The process of identifying the location of a photograph or video is called geolocation, which is a fancy word for matching details in the source material – a building, billboard, or another landmark – to reference materials that can include satellite images, Google Street View, or other photographs uploaded on social media. In many cases, this is pretty easy – look up the name of a store seen in a video, or a street sign, or something else. But as you can imagine, it can be tricky in other cases. In my upcoming training, we will talk about how to figure out the location for these more complex examples, from a battlefield in Ukraine to the streets of New Jersey.
Last year, a number of ISIS supporters posted pictures from their homes in Europe, professing support for an upcoming speech from the terrorist group. The people taking and sharing these photographs intended to scare Europeans: the message being, “We are in your cities, but you do not know who we are.” However, with many of these photographs, enough details were just barely visible to locate where they were taken. Interpreting these details did not just confirm that the ISIS supporters were in the cities, but it also backfired on these supporters by revealing exactly where they took the photographs–including their apartments’ locations, thus providing valuable information to police and counter-terrorism agencies. Geolocation is a powerful tool that not only shows you if a photograph or video is real, but can lead to the discovery of new witnesses and sources to enrich an investigation.

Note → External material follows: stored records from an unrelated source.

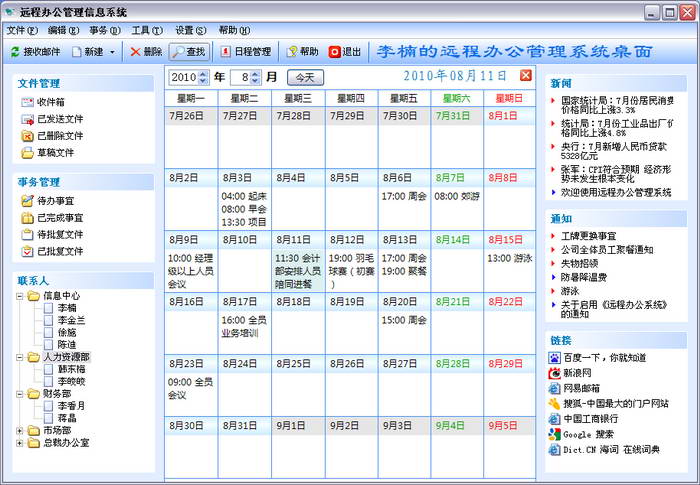Expand the 市场部 tree node
The image size is (700, 485).
click(x=20, y=430)
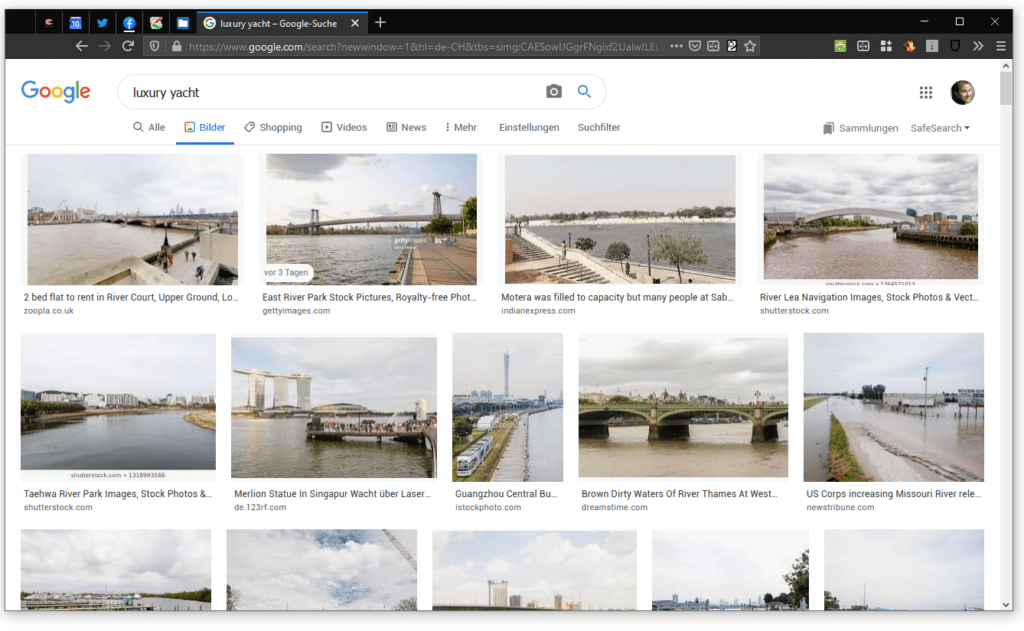The image size is (1024, 631).
Task: Click the search-by-image camera icon
Action: 553,92
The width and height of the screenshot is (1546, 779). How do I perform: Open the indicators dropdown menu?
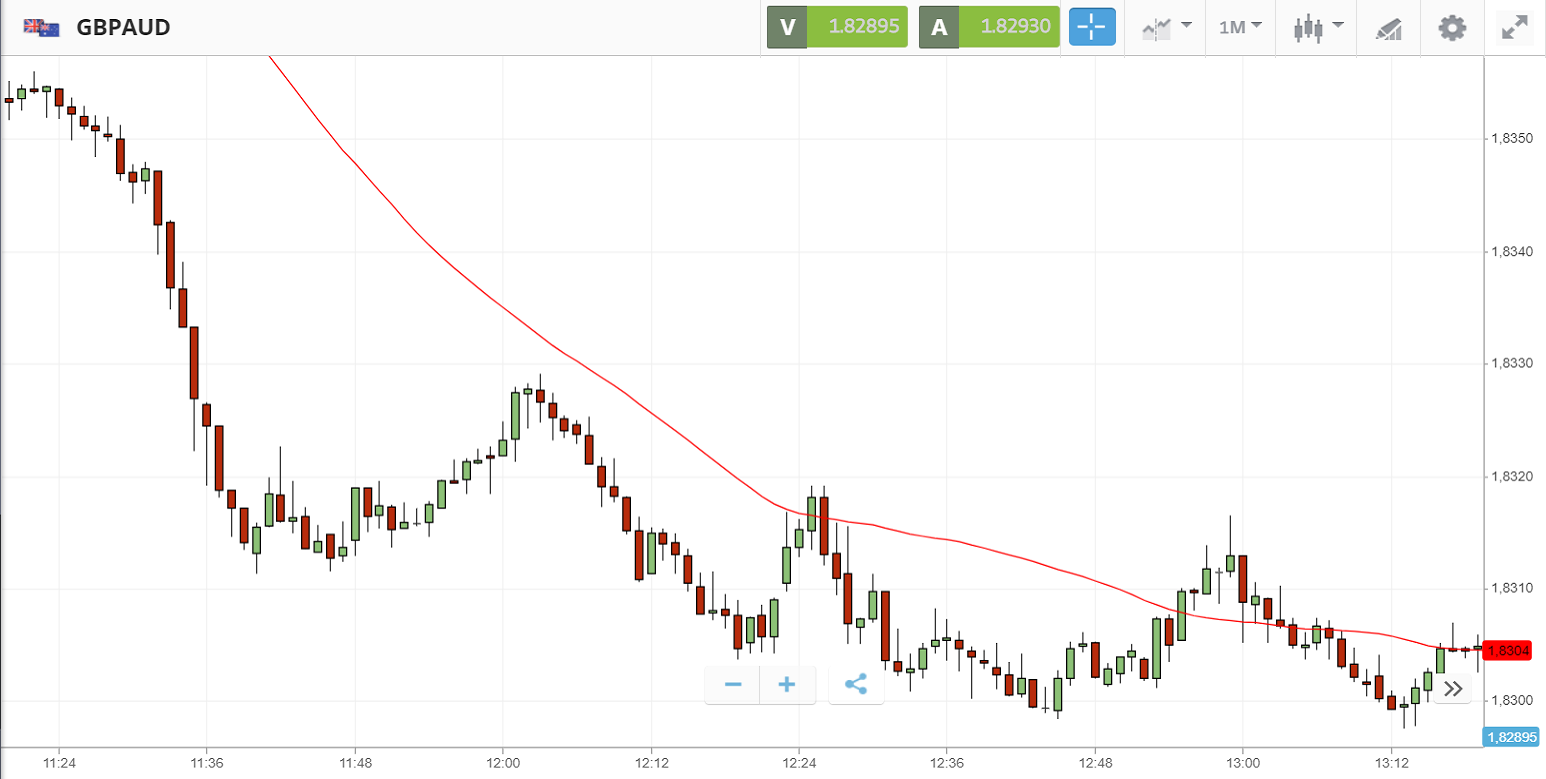tap(1166, 27)
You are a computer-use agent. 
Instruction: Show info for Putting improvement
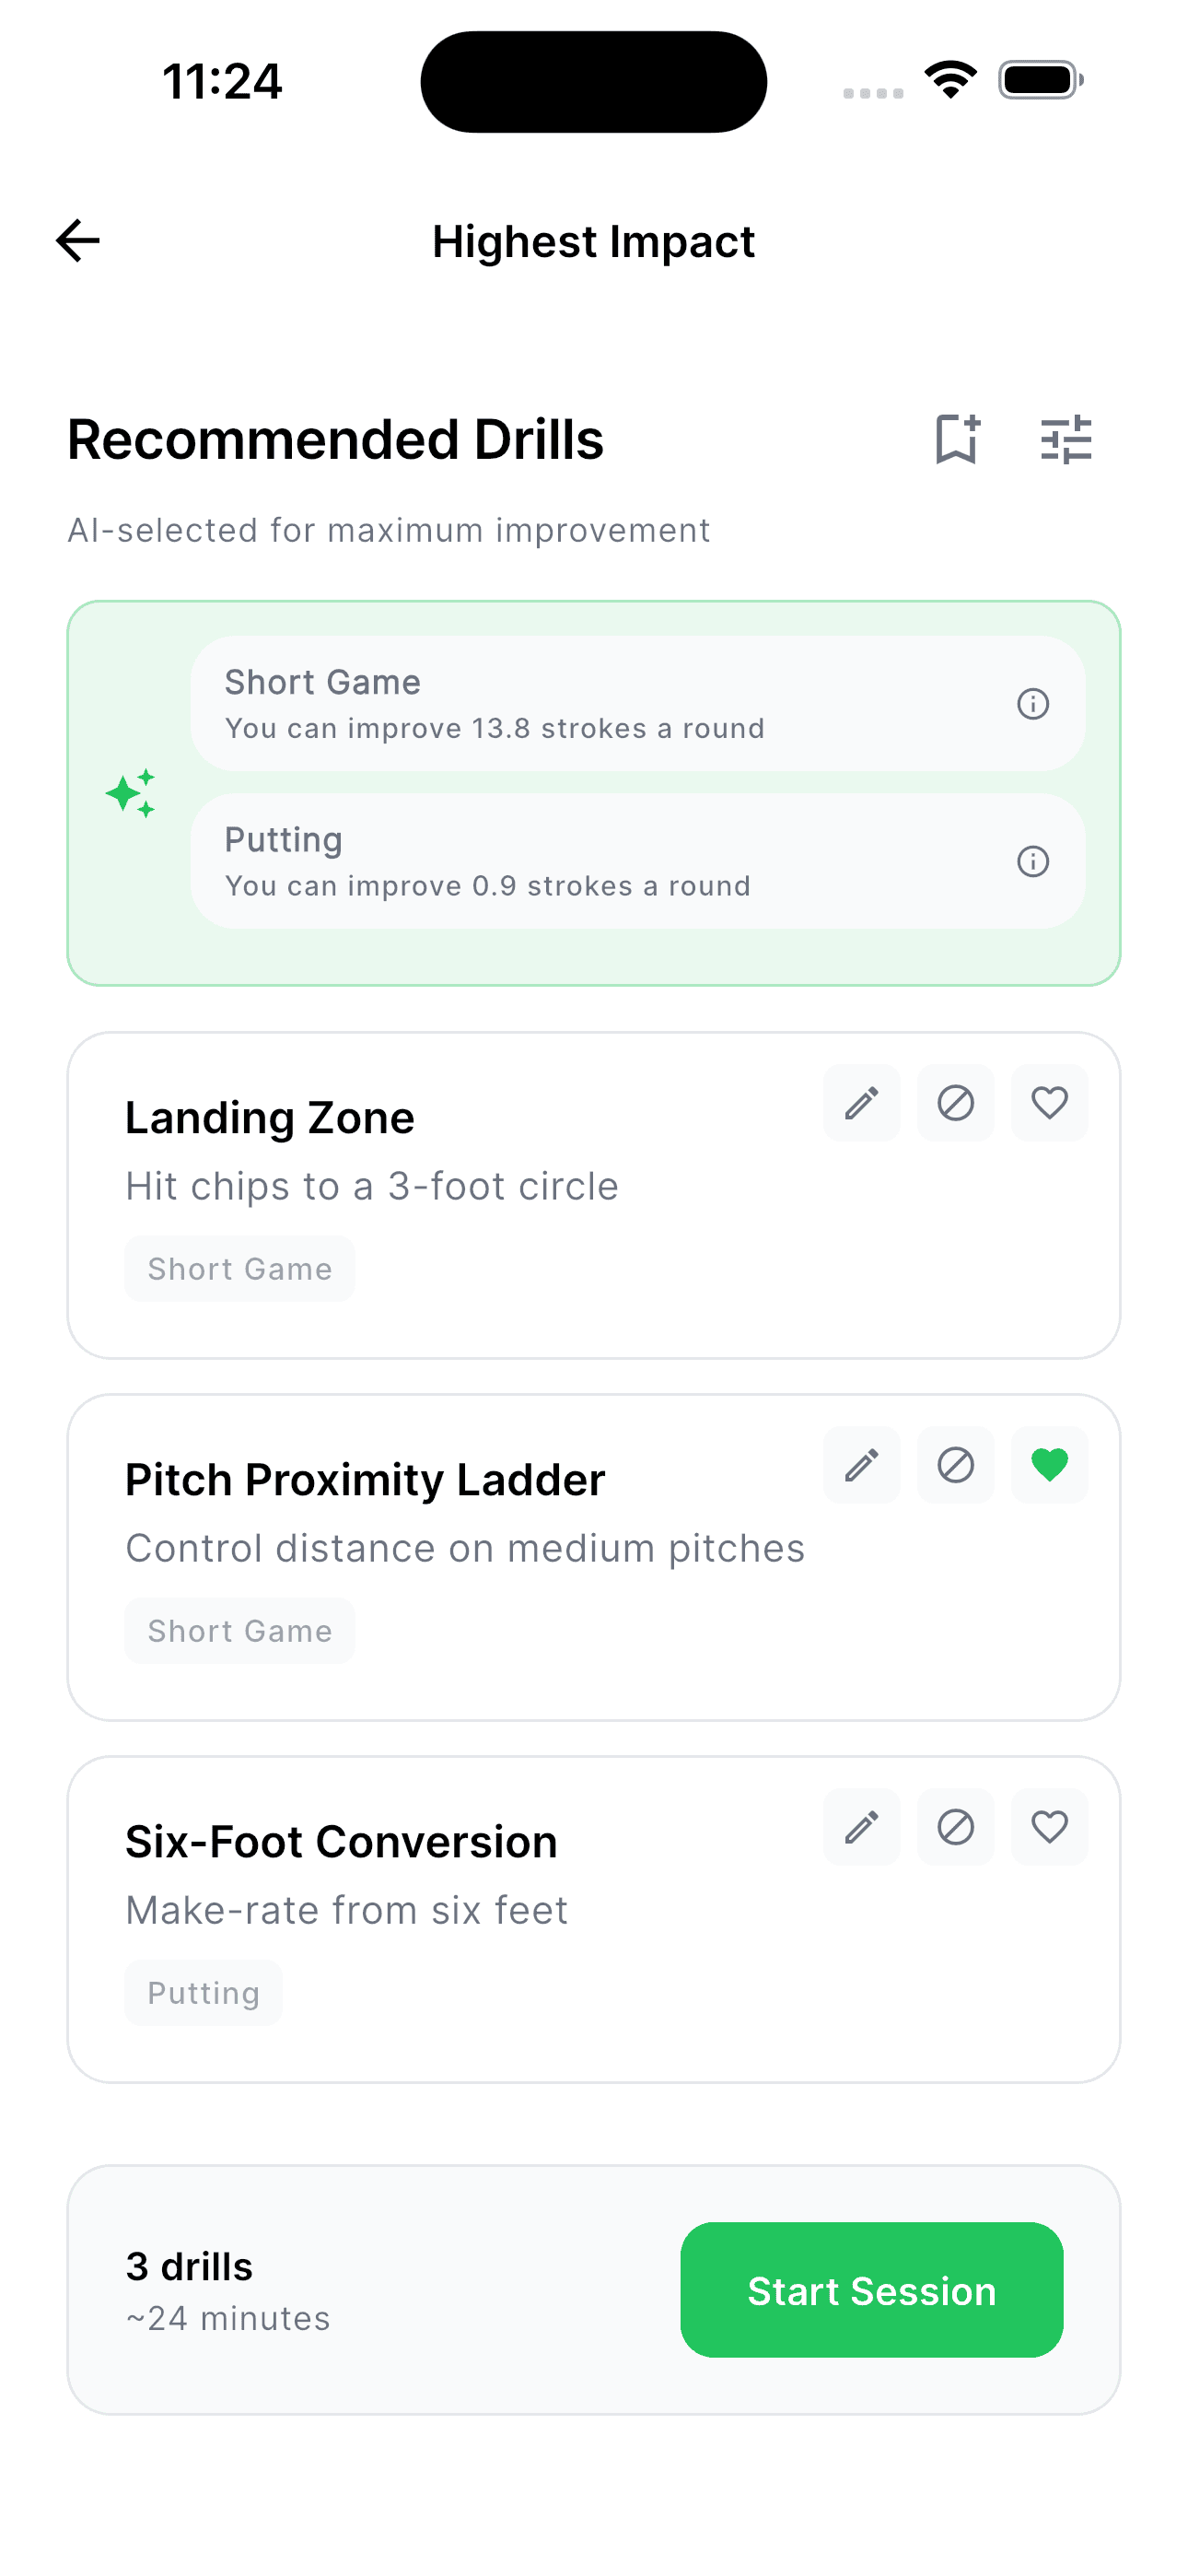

Time is a bit trickier to establish, but can be done to a limited degree of accuracy.
Outside of looking for context clues, such as the weather, temporary details (such as billboards), and so on, we can establish an approximate time for when a photograph or video was taken by examining visible shadows. While we can’t figure out the exact second that a picture was taken from a shadow, we can figure out if it was in the early afternoon, for example, allowing for further fact-checking.
Think like a faker
Most people who make and share fakes aren’t meticulous artists, hoping to make a perfect forgery. Rather, the bulk of fakes are recycled from older materials, perhaps with extra distortion or filters meant to confuse a reverse Google Image Search or to hide details revealing their real origins.
If you see an image flash across your Twitter feed and you suspect it’s fake, how do you creatively root out its original source if more traditional verification methods don’t work? We’ll talk about how to “think like a faker” in my upcoming training, and learn how to bypass the obstacles set up by someone who fabricated a photograph or video.
Related Training
To learn more about spotting doctored photos and fake videos, sign up for my DigitalEd training on September 20 at 1 pm ET, where I’ll offer more tips about geolocation and image verification. Sign up here: How to Verify Photos and Vidoes.
Aric Toler is an analyst at Bellingcat, leading Eurasia and Eastern Europe research. He focused on Russian literature and intellectual history in his graduate studies at the University of Kansas and worked as an intelligence specialist in the private sector before coming to Bellingcat. He leads training workshops in Russian and English to equip journalists, researchers, and activists with digital investigation and verification skills, with a focus on training journalists in the former Soviet Union. His research has focused on verifying Russian-language media, the conflict in eastern Ukraine, and the ongoing investigation into the downing of Flight MH17.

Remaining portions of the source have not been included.